As described above, a Pbx1a deletion mutant lacking amino acids 1–230 (Pbx1aΔ1–230) was able to activate the pAdMLR3 reporter even in the absence of HOXB1 (Figure 4B). To test whether this activity relied on the activation domain located within the C‐terminal region of Pbx1a, we generated a Δ1–230 mutant also of the Pbx1b isoform (Pbx1bΔ1–230), and compared its activity with that of Pbx1aΔ1–230. As shown in Figure 6A, Pbx1bΔ1–230 alone had no significant activity on the pAdMLR3 reporter, and showed an activity consistently lower than that of Pbx1aΔ1–230 in combination with HOXB1. The Pbx1b variant showed the same efficiency of Pbx1a in cooperative binding to the b1‐ARE R3 site in vitro, in combination with either HOXB1 or its N‐terminal deletion HOXB1HD (Figure 5, lanes 6 and 9).
Finally, to prove the existence of an activation domain in the Pbx1a C‐terminus, we fused the 83 amino acid region to the DNA‐binding domain (amino acids 1–147) of the yeast GAL4 transcription factor to generate the GAL4Pb×1aCT chimeric protein. This protein was able to activate transcription from a reporter containing five GAL4‐binding sites (UAS in Figure 6B).
The specificity of action of Hox gene products in vivo is probably achieved through the activity of still ill‐defined co‐factors modulating their transcriptional functions. Requirement for such factors in vivo would account for the relatively relaxed target specificity displayed by Hox proteins in vitro. While Hox gene products are apparently able to regulate transcription in a co‐factor‐independent manner (Zappavigna et al., 1991; Arcioni et al., 1992; Jones et al., 1992, 1993; Pöpperl and Featherstone, 1992), regulation of some target genes in vivo was indeed shown to require the presence of additional factors (Chan et al., 1994; Pöpperl et al., 1995; Gross and McGinnis, 1996). The products of the exd/Pbx genes have been proposed as Hox co‐factors on the basis of genetic analysis and of their ability to modulate DNA binding of Hox proteins in vitro (reviewed in Mann and Chan, 1996). A large amount of data has been gathered on site‐selective and cooperative DNA binding by Pbx and Hox proteins on artificial sites in vitro, and a few studies on the E2A–Pbx oncogene fusion provided evidence for functional cooperativity between the two families of proteins (Lu et al., 1995; Peers et al., 1995; Phelan et al., 1995; Chang et al., 1996; Lu and Kamps, 1996a). Nevertheless, the complex formed by wild‐type Pbx and Hox proteins had never been functionally characterized in terms of its ability to activate transcription cooperatively from known target sequence.

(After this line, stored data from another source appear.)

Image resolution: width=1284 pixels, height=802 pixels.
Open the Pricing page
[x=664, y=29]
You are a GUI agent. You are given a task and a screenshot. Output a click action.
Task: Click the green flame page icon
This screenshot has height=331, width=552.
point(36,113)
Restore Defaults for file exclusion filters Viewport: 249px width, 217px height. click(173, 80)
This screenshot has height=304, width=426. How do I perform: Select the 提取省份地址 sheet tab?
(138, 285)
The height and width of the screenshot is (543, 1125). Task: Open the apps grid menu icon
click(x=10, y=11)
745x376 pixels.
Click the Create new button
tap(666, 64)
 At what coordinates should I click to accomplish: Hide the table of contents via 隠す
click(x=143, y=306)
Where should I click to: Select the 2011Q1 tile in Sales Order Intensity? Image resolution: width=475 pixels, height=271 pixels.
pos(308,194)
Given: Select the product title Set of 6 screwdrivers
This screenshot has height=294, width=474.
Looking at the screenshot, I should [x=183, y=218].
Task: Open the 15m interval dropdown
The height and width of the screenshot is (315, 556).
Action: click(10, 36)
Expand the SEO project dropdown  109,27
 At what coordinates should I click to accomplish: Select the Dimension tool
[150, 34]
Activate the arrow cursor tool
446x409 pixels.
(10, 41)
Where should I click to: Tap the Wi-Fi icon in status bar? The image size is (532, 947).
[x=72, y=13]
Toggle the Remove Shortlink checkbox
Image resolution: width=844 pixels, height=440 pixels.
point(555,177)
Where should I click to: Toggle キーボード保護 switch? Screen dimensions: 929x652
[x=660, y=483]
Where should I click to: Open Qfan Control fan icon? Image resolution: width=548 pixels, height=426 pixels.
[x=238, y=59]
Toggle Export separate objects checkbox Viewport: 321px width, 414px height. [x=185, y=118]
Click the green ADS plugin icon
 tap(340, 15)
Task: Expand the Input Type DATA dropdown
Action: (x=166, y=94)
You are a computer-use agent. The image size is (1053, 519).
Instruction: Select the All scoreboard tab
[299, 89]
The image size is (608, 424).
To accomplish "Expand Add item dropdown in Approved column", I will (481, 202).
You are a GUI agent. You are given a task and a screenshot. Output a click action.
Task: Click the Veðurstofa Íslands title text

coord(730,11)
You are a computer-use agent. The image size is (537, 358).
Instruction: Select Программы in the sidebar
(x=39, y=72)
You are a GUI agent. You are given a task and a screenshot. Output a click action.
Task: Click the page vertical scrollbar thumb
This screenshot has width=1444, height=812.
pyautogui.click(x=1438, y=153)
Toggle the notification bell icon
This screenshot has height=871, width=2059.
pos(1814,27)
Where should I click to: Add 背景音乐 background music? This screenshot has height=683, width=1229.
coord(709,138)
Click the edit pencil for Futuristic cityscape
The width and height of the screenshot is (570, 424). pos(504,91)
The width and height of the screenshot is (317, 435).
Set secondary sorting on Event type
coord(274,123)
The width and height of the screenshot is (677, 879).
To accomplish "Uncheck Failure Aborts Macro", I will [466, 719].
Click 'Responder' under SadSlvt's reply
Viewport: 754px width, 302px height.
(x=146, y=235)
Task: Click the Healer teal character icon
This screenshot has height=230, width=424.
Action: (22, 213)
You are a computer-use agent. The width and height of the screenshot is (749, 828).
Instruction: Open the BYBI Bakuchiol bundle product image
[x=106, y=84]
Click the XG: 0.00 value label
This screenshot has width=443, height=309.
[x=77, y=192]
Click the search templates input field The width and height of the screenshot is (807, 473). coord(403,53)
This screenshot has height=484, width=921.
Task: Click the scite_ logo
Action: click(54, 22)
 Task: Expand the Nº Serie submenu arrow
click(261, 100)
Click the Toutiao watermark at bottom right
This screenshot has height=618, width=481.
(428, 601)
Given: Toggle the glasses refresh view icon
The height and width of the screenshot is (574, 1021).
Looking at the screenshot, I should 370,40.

We have shown here that Pbx1 can modulate Hox protein function at the level of transcription, by acting as a co‐factor in the activation of a target element by a restricted class of human HOX proteins. We used as a model a genetically characterized, Pbx‐dependent Hox target, the 148 bp autoregulatory element (b1‐ARE) driving Hoxb‐1 gene expression in the fourth rhombomere of the mouse developing hindbrain (Pöpperl et al., 1995). We show that the activity of a reporter construct containing the b1‐ARE can be stimulated by the HOXB1 protein in transfected cells only upon co‐expression of Pbx1. The b1‐ARE contains three repeated sequences closely related to an in vitro‐selected Pbx1 consensus binding site (Van Dijk et al., 1993; Pöpperl et al., 1995), one of which (R3) was shown previously to bind in vitro a Hoxb‐1–exd complex, and to be crucial for the in vivo activity of the b1‐ARE (Pöpperl et al., 1995). Consistent with these findings, transactivation of the b1‐ARE by the HOXB1–Pbx1 complex is significantly reduced by a mutation within the R3 site, while a multimerized R3 site is sufficient to mediate cooperative activation in a promoter‐ and cell context‐independent fashion. Thus, HOXB1 requires Pbx1 as a transcriptional co‐factor to regulate the activity of the b1‐ARE through the R3 site.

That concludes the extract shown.